Politische Morde auf den Philippinen: Tödliche Jagd
Unter Präsident Rodrigo Duterte steigt die Zahl von Verbrechen an linken Aktivist*innen. Menschenrechtler sprechen von einem „Krieg gegen Dissens“.
Bischof Gerardo Alminaza hat die Tote gesegnet, danach treten Angehörige und Freunde nacheinander mit Mundschutz an den Sarg. Sie verabschieden sich unter Tränen von der Toten und sie tragen weiße T-Shirts ebenfalls mit der Aufschrift „Gerechtigkeit für Zara Alvarez“ und ihrem Bild darauf. Bei der Übertragung im Internet ist zu erkennen, dass selbst die Leiche in ein Protestshirt gekleidet ist.
Die 39-jährige alleinerziehende Mutter wurde am Abend des 17. August in Negros’ Hauptstadt Bacolod auf offener Straße mit mehreren Schüssen getötet. Sie hatte gerade Essen für sich und ihre elfjährige Tochter gekauft. Der Täter konnte unerkannt auf einem Motorrad fliehen und dürfte wegen des in solchen Fällen üblichen Desinteresses der Behörden nie gefasst werden. Straflosigkeit ist hier die Norm.

> _Ziel der Übung_
Führen Sie den Text zu den politischen Morden auf den Philippinen im Anschluss an seinen letzten Satz fort.

> _Datenauszüge_
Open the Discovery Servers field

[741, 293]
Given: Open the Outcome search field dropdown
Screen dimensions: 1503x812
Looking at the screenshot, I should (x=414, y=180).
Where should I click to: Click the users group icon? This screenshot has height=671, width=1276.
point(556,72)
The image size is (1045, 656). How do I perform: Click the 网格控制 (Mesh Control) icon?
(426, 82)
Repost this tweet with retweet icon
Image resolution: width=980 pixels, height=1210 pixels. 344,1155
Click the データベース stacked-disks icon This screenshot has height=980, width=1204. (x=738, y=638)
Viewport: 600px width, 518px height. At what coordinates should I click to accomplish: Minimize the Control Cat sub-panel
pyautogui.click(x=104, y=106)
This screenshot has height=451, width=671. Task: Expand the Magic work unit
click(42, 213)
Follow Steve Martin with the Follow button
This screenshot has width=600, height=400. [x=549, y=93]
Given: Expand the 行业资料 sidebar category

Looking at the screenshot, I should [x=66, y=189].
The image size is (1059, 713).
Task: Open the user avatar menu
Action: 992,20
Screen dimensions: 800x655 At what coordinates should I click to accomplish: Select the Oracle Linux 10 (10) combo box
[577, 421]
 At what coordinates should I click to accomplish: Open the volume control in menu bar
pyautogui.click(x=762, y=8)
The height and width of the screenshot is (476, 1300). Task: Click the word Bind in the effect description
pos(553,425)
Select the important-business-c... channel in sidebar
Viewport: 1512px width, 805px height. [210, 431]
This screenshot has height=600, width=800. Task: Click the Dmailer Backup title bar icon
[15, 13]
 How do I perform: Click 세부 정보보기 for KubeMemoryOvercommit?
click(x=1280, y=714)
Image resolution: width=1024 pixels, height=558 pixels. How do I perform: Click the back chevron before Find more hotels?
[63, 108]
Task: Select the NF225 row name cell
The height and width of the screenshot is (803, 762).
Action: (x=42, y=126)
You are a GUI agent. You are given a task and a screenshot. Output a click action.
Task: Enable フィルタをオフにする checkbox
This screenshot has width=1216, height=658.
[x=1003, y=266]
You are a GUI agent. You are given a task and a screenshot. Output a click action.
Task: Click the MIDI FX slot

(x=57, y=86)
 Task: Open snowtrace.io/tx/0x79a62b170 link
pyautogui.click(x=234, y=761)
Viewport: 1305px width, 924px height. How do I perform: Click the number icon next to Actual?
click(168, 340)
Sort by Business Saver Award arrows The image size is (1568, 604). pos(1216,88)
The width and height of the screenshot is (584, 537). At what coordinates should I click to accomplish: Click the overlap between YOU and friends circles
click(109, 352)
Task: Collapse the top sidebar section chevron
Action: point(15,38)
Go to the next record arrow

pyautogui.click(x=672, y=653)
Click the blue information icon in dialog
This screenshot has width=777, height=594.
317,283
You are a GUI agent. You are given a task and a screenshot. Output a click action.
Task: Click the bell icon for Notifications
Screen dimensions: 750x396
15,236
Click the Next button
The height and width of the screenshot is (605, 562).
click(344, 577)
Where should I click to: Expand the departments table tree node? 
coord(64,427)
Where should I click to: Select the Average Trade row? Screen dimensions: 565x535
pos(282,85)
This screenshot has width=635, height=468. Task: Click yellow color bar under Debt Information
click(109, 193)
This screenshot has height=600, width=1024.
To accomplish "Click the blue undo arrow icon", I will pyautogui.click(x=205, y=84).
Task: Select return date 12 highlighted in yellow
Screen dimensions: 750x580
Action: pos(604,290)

> _Antwort_
Die frühere Lehrerin Alvarez hatte jahrelang in Negros für die linke Menschenrechtsorganisation Karapatan gearbeitet und sich auf dieser von Großgrundbesitzern dominierten Zuckerinsel für Kleinbauern und Landlose eingesetzt. Zuletzt arbeitete sie in einer Organisation für medizinische Grundversorgung. Seit Jahren erhielt sie Morddrohungen. Zwischen 2012 und 2014 saß sie wegen einer fingierten Mordanklage unschuldig im Gefängnis, erst dieses Jahr wurde sie endgültig freigesprochen.
Auf der schwarzen Liste
Unter der seit 2016 amtierenden Regierung von Präsident Rodrigo Duterte setzte sie das Justizministerium dann aber mit mehr als 600 anderen auf eine schwarze Liste von „Terroristen und Kommunisten“. Damit war sie zur Staatsfeindin erklärt und zum Abschuss freigegeben worden. Die Betroffenen klagten gegen die Liste und bis auf zwei Namen mussten alle gestrichen werden.
Weil Alvarez weiter bedroht wurde und dahinter staatliche Stellen vermutete, wurde sie zeitweilig von Freiwilligen begleitet. Sie beantragte auch gerichtlich Schutz, der ihr zunächst verwehrt wurde. Jetzt wurde sie vor der Berufungsverhandlung ermordet.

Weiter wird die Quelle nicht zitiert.